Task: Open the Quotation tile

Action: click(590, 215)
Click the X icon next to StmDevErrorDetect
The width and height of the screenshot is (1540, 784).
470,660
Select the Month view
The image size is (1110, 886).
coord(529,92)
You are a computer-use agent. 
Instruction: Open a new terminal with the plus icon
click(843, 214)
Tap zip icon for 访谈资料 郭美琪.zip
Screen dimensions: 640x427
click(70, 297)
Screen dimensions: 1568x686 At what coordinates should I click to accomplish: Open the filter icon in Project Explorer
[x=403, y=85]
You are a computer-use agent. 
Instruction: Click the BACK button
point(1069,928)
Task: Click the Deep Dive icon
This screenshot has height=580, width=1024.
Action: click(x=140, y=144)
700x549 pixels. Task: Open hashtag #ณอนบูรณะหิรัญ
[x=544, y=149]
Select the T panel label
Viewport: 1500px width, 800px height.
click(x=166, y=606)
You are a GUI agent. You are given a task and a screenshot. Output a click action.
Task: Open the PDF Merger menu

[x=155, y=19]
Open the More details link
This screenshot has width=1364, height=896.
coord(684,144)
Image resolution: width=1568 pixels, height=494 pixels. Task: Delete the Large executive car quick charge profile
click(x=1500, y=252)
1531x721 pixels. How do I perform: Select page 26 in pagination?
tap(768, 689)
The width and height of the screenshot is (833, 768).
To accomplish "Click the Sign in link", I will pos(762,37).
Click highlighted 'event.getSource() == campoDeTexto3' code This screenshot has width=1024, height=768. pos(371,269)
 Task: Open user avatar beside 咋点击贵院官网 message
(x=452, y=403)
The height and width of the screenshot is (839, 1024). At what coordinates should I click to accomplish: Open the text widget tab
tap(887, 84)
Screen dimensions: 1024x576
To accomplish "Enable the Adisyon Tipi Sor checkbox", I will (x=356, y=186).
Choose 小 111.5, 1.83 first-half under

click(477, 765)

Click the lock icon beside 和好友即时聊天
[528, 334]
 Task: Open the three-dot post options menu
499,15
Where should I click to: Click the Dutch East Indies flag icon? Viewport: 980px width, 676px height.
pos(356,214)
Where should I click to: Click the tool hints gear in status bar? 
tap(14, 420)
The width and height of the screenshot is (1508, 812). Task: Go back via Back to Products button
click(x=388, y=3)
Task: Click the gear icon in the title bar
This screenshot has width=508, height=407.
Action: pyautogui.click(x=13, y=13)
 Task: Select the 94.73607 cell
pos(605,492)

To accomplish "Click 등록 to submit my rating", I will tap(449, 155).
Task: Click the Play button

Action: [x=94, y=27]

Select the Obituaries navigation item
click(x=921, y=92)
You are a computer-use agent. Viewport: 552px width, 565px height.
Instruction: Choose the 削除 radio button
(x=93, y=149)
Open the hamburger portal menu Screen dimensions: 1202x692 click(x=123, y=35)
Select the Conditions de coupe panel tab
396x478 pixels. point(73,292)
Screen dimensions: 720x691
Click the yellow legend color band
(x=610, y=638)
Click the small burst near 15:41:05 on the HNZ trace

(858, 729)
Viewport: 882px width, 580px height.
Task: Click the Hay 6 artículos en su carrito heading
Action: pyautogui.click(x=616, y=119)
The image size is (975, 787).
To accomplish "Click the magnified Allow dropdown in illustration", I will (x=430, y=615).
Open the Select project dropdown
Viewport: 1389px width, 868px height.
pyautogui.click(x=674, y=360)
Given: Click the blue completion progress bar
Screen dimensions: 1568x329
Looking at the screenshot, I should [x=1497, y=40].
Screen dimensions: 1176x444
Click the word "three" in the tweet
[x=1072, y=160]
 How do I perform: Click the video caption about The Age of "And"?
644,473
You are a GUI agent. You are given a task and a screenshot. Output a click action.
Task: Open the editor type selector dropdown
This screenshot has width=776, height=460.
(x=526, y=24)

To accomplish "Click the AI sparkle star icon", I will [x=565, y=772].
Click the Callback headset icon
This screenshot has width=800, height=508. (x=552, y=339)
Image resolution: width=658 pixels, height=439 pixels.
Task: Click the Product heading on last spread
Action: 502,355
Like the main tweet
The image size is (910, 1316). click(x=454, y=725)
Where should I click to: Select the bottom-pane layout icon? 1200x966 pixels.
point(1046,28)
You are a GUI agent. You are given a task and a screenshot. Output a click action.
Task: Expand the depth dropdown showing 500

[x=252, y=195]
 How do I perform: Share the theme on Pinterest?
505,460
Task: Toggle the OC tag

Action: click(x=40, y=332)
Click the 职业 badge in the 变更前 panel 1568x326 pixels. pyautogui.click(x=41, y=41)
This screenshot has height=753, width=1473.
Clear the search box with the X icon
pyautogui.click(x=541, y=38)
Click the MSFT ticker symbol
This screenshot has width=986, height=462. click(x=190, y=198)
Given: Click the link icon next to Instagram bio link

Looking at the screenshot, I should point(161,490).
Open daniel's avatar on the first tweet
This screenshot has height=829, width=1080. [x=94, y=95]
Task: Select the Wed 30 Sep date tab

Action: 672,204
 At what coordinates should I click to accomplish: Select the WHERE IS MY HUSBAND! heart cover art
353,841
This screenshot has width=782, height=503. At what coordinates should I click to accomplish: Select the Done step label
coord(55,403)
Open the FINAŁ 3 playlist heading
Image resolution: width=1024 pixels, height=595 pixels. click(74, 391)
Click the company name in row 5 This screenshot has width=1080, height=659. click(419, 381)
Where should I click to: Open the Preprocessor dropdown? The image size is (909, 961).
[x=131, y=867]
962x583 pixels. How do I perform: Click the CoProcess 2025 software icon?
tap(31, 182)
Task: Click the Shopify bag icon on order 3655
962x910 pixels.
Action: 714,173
--*--
**What the task requires**. May I have exactly the lines from the one containing "Open the FINAŁ 3 playlist heading" through the last line of the data, both included?

**Finished task**.
Open the FINAŁ 3 playlist heading
Image resolution: width=1024 pixels, height=595 pixels. click(74, 391)
Click the company name in row 5 This screenshot has width=1080, height=659. click(419, 381)
Where should I click to: Open the Preprocessor dropdown? The image size is (909, 961).
[x=131, y=867]
962x583 pixels. How do I perform: Click the CoProcess 2025 software icon?
tap(31, 182)
Task: Click the Shopify bag icon on order 3655
962x910 pixels.
Action: 714,173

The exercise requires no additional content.